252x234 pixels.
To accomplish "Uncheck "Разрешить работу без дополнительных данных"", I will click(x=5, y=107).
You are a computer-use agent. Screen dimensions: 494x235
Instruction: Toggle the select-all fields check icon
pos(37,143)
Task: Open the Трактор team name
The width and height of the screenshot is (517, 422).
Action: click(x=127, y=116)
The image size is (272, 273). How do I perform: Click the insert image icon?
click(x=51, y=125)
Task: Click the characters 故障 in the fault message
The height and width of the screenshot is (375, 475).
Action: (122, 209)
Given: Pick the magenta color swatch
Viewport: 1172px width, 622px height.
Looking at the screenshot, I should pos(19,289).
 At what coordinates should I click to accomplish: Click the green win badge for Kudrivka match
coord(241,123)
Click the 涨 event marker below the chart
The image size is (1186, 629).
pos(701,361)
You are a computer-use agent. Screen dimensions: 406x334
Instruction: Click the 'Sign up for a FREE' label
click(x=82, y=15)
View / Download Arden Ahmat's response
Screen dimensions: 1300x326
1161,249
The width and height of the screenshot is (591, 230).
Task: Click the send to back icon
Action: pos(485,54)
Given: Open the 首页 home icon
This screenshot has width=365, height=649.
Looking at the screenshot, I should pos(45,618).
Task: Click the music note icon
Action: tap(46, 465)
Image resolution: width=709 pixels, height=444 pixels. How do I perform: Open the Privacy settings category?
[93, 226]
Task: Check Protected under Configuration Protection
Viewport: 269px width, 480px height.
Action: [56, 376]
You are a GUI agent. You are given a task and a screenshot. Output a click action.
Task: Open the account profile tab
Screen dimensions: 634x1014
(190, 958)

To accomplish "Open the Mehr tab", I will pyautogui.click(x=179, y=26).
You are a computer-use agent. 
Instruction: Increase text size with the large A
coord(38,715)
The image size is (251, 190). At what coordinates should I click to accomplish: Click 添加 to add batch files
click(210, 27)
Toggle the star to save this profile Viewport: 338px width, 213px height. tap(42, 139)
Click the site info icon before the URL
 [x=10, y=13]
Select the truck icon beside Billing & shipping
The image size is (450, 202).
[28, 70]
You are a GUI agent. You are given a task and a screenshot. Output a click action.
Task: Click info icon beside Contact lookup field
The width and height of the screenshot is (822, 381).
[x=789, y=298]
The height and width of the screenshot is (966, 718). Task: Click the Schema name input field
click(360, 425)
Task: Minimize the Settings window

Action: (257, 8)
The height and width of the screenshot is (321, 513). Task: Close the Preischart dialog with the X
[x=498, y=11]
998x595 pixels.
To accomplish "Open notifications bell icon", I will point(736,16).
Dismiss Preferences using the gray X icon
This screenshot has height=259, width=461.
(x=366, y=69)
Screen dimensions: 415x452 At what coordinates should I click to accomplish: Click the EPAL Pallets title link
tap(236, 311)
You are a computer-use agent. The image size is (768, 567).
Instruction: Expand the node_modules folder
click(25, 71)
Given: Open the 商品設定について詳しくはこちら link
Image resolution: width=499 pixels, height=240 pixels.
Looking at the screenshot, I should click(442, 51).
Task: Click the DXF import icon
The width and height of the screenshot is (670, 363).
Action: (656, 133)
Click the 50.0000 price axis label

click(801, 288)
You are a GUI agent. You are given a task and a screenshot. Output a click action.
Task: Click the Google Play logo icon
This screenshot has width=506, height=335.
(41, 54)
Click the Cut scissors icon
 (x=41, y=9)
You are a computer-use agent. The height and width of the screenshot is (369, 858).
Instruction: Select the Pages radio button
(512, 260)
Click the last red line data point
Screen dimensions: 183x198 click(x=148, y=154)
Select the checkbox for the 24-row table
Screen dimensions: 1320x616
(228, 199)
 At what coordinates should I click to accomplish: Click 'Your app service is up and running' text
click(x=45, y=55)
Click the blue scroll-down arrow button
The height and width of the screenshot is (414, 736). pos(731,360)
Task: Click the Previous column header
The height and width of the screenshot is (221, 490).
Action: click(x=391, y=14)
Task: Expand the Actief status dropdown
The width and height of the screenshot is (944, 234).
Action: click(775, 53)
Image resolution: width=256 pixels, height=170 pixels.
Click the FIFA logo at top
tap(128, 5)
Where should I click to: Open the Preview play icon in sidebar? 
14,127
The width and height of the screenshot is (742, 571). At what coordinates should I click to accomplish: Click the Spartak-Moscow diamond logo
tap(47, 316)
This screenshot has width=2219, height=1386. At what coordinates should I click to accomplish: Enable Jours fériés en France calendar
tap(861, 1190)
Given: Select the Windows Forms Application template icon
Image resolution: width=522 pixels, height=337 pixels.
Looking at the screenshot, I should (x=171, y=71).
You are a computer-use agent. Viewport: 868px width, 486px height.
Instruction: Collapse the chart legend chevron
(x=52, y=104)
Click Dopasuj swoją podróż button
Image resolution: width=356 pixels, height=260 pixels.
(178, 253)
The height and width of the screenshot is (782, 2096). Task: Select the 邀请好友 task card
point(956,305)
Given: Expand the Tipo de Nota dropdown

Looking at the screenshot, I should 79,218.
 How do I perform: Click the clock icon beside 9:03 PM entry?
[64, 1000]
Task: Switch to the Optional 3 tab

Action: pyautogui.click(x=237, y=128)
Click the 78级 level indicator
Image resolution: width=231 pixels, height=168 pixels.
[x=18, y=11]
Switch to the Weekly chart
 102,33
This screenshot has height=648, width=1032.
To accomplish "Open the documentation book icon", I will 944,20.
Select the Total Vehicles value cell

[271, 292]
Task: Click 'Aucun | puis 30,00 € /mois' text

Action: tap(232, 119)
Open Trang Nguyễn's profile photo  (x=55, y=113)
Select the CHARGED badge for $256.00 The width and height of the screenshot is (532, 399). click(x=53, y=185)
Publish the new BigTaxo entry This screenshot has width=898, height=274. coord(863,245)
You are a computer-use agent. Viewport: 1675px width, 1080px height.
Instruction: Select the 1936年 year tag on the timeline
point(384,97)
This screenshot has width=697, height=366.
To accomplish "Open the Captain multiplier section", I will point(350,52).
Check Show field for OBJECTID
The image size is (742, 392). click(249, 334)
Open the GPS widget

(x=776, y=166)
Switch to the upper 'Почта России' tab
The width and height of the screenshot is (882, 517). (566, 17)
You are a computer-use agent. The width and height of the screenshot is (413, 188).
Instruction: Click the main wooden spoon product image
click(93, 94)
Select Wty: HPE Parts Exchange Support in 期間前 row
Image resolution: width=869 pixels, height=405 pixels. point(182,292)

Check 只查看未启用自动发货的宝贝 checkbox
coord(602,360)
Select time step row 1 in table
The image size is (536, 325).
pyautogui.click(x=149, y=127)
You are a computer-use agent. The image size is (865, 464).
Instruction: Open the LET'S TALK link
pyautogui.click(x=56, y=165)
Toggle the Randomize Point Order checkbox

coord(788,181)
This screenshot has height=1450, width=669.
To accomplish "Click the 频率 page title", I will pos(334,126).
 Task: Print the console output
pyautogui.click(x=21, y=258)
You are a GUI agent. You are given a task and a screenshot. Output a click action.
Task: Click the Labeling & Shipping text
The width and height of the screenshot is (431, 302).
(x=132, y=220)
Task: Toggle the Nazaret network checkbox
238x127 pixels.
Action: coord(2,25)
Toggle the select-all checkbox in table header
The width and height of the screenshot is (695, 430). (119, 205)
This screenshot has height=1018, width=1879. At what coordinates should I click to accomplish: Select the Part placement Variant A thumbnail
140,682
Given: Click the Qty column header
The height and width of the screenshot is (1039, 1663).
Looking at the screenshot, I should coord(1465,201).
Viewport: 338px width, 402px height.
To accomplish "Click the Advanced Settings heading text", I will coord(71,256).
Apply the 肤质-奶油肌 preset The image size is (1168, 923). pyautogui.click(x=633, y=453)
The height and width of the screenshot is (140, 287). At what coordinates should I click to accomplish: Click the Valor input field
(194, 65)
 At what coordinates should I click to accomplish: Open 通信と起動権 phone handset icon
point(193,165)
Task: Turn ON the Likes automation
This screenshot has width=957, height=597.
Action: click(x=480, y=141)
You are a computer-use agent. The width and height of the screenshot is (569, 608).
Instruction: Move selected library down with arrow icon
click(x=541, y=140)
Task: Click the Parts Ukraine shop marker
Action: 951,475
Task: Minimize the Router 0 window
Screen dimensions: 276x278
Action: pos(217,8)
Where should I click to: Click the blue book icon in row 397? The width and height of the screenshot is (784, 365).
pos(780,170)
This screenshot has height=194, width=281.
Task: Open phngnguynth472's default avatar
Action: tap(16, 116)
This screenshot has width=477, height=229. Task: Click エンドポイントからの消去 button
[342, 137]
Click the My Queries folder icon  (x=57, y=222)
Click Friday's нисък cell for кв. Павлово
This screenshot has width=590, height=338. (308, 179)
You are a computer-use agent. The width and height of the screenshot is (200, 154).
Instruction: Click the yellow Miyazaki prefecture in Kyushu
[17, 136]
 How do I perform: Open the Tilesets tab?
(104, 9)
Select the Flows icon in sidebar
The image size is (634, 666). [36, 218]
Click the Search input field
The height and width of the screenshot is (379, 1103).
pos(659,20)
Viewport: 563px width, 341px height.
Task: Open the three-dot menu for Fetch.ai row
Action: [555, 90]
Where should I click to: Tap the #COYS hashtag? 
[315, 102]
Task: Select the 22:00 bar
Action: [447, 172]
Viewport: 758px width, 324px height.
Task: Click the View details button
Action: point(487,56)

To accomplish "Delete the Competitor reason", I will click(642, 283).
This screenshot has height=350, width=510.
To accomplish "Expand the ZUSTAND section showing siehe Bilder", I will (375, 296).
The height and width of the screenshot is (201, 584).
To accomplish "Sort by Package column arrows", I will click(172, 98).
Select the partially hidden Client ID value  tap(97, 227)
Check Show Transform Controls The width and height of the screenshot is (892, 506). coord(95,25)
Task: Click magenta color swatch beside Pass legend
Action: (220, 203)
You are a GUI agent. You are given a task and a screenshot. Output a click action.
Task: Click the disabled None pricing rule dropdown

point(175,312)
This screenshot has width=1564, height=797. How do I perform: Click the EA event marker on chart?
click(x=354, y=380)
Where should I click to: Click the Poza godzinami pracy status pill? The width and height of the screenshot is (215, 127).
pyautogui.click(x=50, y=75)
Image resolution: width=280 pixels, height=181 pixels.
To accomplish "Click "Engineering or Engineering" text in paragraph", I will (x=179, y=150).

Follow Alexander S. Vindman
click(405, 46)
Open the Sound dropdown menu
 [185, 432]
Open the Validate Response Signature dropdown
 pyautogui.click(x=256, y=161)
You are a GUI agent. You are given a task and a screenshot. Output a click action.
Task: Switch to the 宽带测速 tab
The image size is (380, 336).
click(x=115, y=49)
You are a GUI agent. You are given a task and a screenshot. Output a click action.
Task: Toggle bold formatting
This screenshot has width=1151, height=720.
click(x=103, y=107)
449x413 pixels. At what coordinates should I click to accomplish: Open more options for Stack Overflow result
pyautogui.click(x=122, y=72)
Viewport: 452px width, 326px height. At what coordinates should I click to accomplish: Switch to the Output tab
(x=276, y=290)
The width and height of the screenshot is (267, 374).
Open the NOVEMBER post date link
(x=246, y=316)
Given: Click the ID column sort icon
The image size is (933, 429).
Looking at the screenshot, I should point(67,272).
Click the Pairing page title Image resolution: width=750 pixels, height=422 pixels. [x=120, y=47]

Work to complete. Out of the data above, transcribe exactly and only the lines starting with the line that has "Check 只查看未启用自动发货的宝贝 checkbox" and going on through the line that has "Viewport: 338px width, 402px height.", both included.

Output for this exercise.
Check 只查看未启用自动发货的宝贝 checkbox
coord(602,360)
Select time step row 1 in table
The image size is (536, 325).
pyautogui.click(x=149, y=127)
You are a computer-use agent. The image size is (865, 464).
Instruction: Open the LET'S TALK link
pyautogui.click(x=56, y=165)
Toggle the Randomize Point Order checkbox

coord(788,181)
This screenshot has height=1450, width=669.
To accomplish "Click the 频率 page title", I will pos(334,126).
 Task: Print the console output
pyautogui.click(x=21, y=258)
You are a GUI agent. You are given a task and a screenshot. Output a click action.
Task: Click the Labeling & Shipping text
The width and height of the screenshot is (431, 302).
(x=132, y=220)
Task: Toggle the Nazaret network checkbox
238x127 pixels.
Action: coord(2,25)
Toggle the select-all checkbox in table header
The width and height of the screenshot is (695, 430). (119, 205)
This screenshot has height=1018, width=1879. At what coordinates should I click to accomplish: Select the Part placement Variant A thumbnail
140,682
Given: Click the Qty column header
The height and width of the screenshot is (1039, 1663).
Looking at the screenshot, I should coord(1465,201).
Viewport: 338px width, 402px height.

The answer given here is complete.